Aggressione con machete nel Cremonese, due 16enni feriti e due arresti

(ANSA) - CREMONA, 1 SET - La Polizia ha arrestato un 21enne e un 23enne egiziani, residenti a Crema, per tentato omicidio in concorso: secondo gli inquirenti, sono stati loro, la sera dello scorso primo agosto, con due azioni successive nell'arco di un'ora, a massacrare due 16enni, anche loro stranieri, di fronte alla stazione ferroviaria di Crema. Era stata un'aggressione violentissima: sempre secondo le indagini il ventitreenne avrebbe colpito una delle vittime con un machete - 52 centimetri di lunghezza complessiva, 36 di lama - e il ventunenne a calci, pugni e bastonate. Se non fossero intervenuti i passanti, secondo gli investigatori, lo avrebbero ammazzato. Era rimasto ferito, in modo meno grave, anche un altro giovane. Anche lui immigrato, anche lui 16enne, era stato colpito con una coltellata al collo con "un'azione idonea a cagionarne la morte" si legge negli atti.
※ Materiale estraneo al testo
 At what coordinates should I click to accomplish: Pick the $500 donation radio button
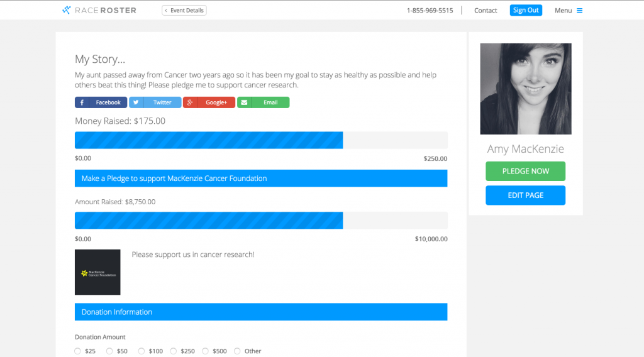pyautogui.click(x=205, y=351)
Durante la doppia aggressione, alcuni amici delle due vittime erano intervenuti utilizzando bastoni e catene, fino a costringere gli aggressori alla fuga. Da chiarire le cause che hanno portato alle violenze: l'ipotesi più accreditata è che possano essere stati innescati da interessi criminali contrapposti, presumibilmente legati allo spaccio. Identificati quasi tutti i coinvolti, sono state avviate le procedure per l'espulsione di 12 stranieri: 8 egiziani, 2 marocchini, 1 moldavo e 1 senegalese. (ANSA).